▶ _COMPLETE THE FOLLOWING_:
1. Condense the paragraph of the article on pastors that begins "These terms all apply to the same work or office" into a short bulleted list that keeps its main facts.
2. In the article on pastors, which Greek word is translated as "overseer" or "bishop"?
3. Proceed with the article on pastors, writing on from its final sentence.

[START OF SOURCE]

What Is a Pastor?
The term "pastor" is a familiar term to people in most denominations. It is usually applied to the men or women who stand before the congregation and deliver a message from the Word of God as the preacher. And in many situations, the pastor is the one who has the position of authority in the church.
The question is whether or not this practice is in accordance with the teaching of the Bible. We want to examine what the Bible teaches about pastors and their role.
There are three words in the original language of the New Testament Greek, that de-scribe this function. Depending on your translation, there are at least two English words that are used to translate each of the three Greek words.
- "Presbuteros" is translated as "elder" or "presbyter." It should be obvious that the Presbyterian Church derives its name from this in reference to its form of government. Is it clear that this refers to someone who is older in years. "Comparative of presbus (elderly); older; as noun, a senior…" [Strong's Greek Dictionary]
- "Poimen" is translated as "pastor" or "shepherd." We see the similarity between "pasture," where the sheep graze, and "pastor," describing one who cares for the sheep. Strong's definition is pretty straightforward: "a shepherd (literally or figuratively):--shepherd, pastor."
- "Episkopos" is the third term, and is translated as "overseer," or "bishop." Once again, we can see the tie between "episkopos" and the Episcopalian Church. Strong defines the word as "a superintendent, i.e. Christian officer in genitive case charge of a (or the) church (literally or figuratively):--bishop, overseer."
These terms all apply to the same work or office. They just describe different aspects of the work. Presbyter or elder obviously refers to an older person, thus someone 20 or 30 years of age would not qualify. Pastor or shepherd is easily connected to the work that is to be done — caring for the flock. Then overseer or bishop refers to the leadership role, a position of authority.
In looking at various scriptures, we can see that these three terms all refer to the same person. In Acts 20:17, we find Paul summoning certain men to come to Miletus so he could spend some time with them. "From Miletus he sent to Ephesus and called to him the elders of the church." In his charge to them, he gives this admonition: "Be on guard for yourselves and for all the flock, among which the Holy Spirit has made you over-seers, to shepherd the church of God which He purchased with His own blood" (Acts 20:28). Thus all three Greek words are applied to the same men.
Another example is found in I Peter 5:1-3: "Therefore, I exhort the elders among you, as your fellow elder and witness of the sufferings of Christ, and a partaker also of the glory that is to be revealed, shepherd the flock of God among you, exercising oversight not under compulsion, but voluntarily, according to the will of God; and not for sordid gain, but with eagerness; nor yet as lording it over those allotted to your charge, but proving to be examples to the flock." In this passage, Peter uses all three Greek terms, one as a noun, and two in the verb form.

[END OF SOURCE]
[START OF ENTRIES PROVIDED]

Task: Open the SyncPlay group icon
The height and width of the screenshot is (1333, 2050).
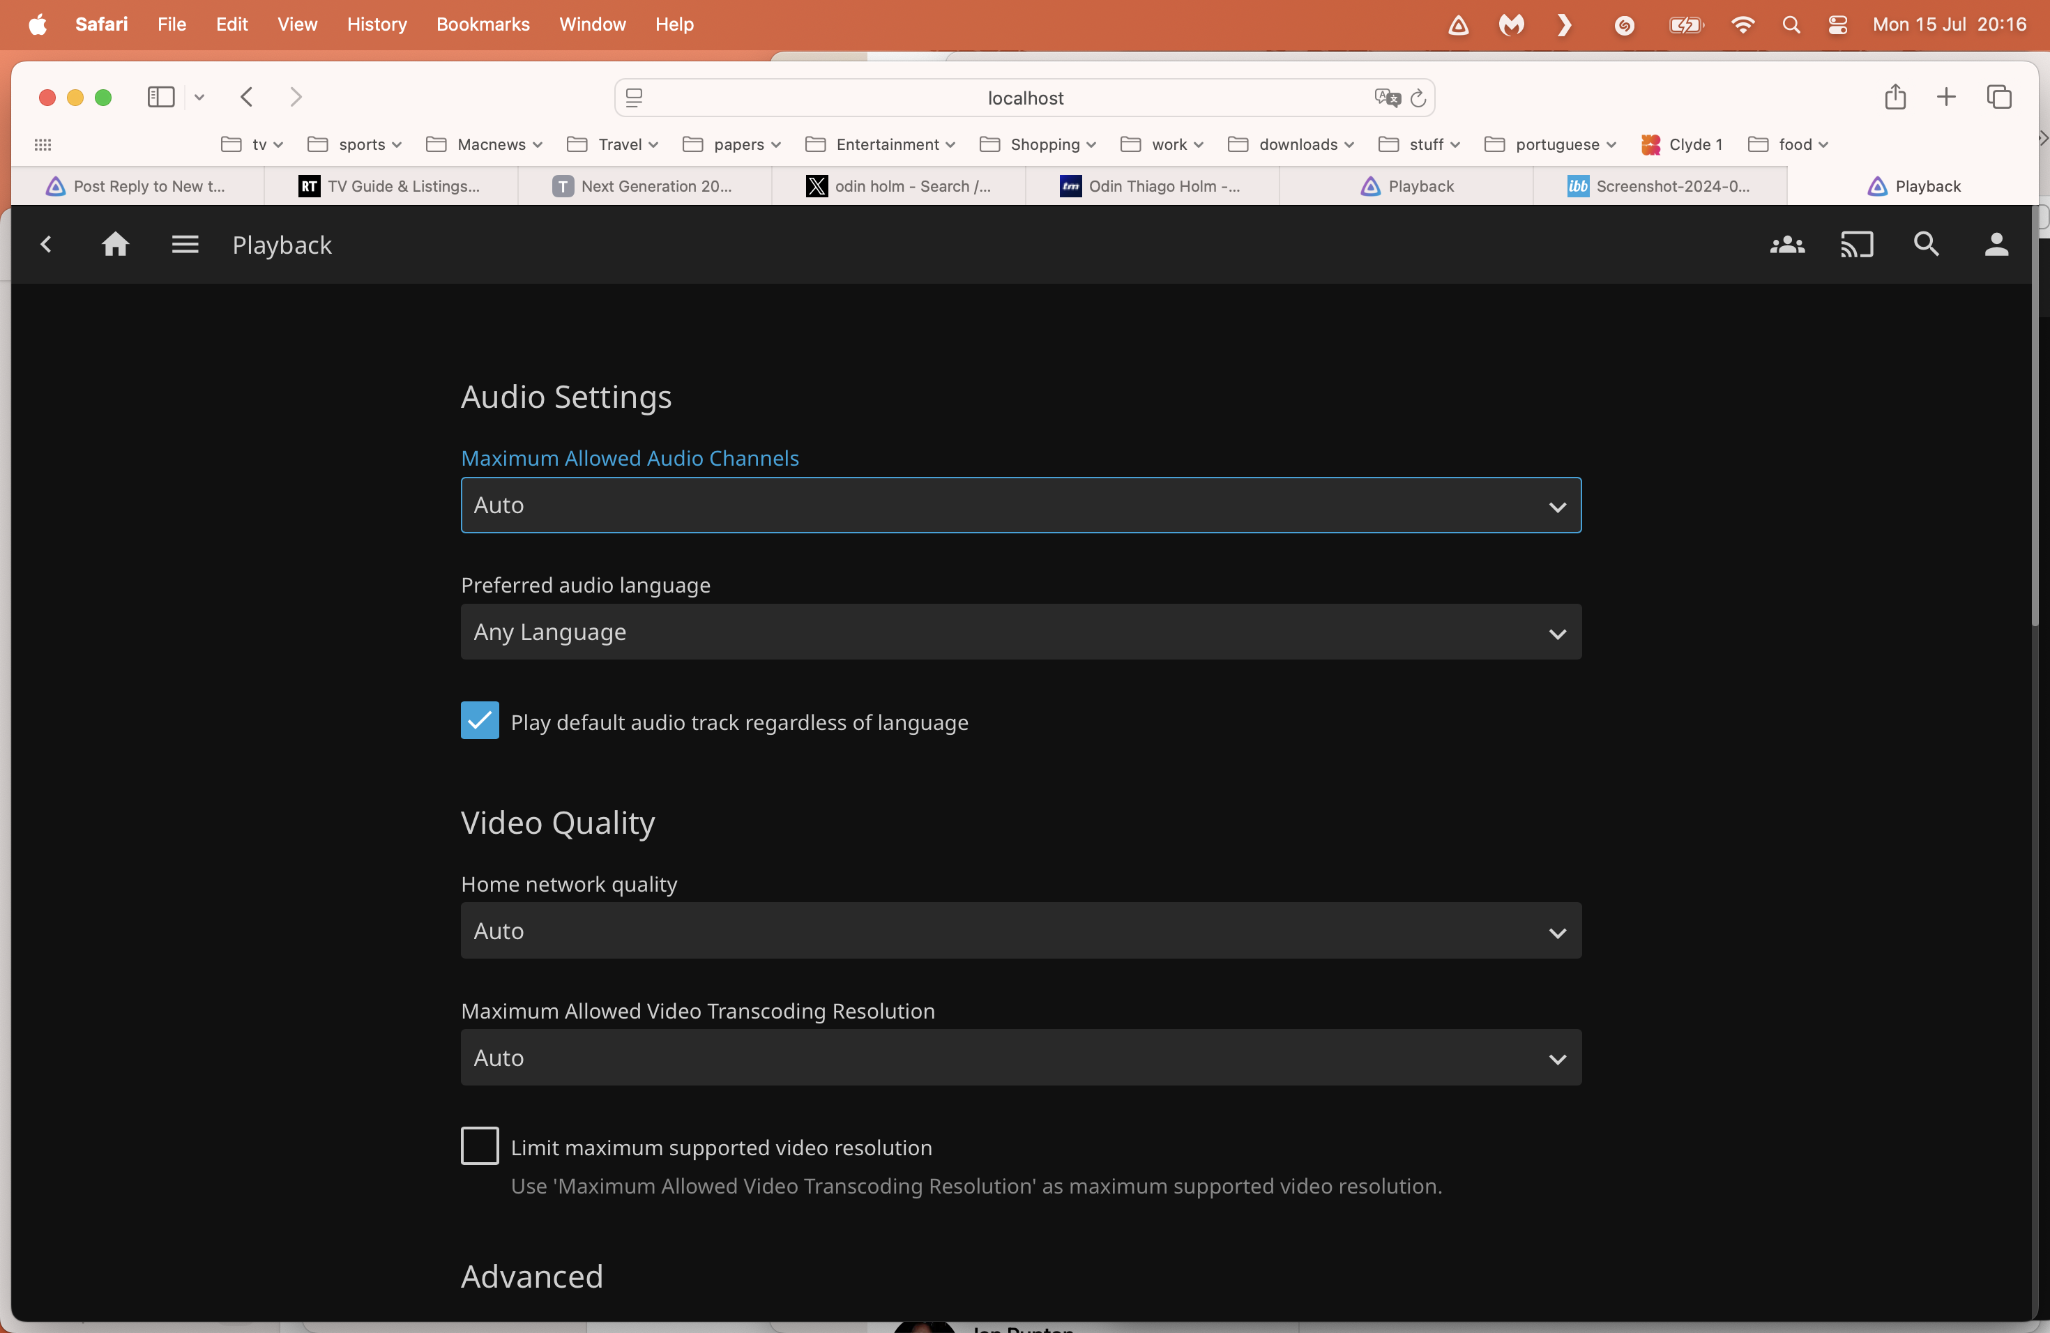Action: pos(1786,245)
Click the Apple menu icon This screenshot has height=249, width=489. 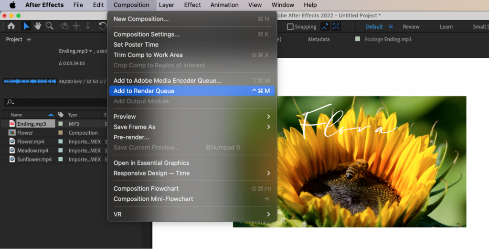pos(12,5)
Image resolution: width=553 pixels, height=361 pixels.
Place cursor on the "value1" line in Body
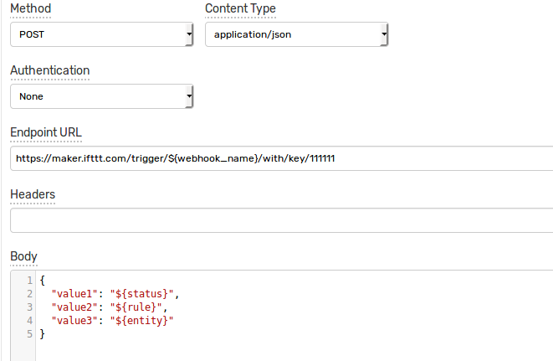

[END OF ENTRIES PROVIDED]

▶ _THE RESPONSES_:
1.
- All three terms name the same work or office and describe different aspects of it.
- Presbyter or elder refers to an older person, so someone 20 or 30 years old would not qualify.
- Pastor or shepherd points to the work of caring for the flock.
- Overseer or bishop refers to the leadership role, a position of authority.

2. "Episkopos."

3.
Question: Are the terms "pastor" and "preacher" synonymous?
We run into a problem when we consider the qualifications that are given for the pastors or elders.
Consider a few of the qualifications cited in I Timothy 3:1-6: "It is a trustworthy state-ment: if any man aspires to the office of overseer, it is a fine work he desires to do. An overseer, then, must be above reproach, the husband of one wife, temperate, prudent, respectable, hospitable, able to teach. Not addicted to wine or pugnacious, but gentle, peaceable, free from the love of money. He must be one who manages his own household well, keeping his children under control with all dignity (but if a man does not know how to manage his own household, how will he take care of the church of God?, and not a new convert, so that he will not become conceited and fall into the condemnation incurred by the devil."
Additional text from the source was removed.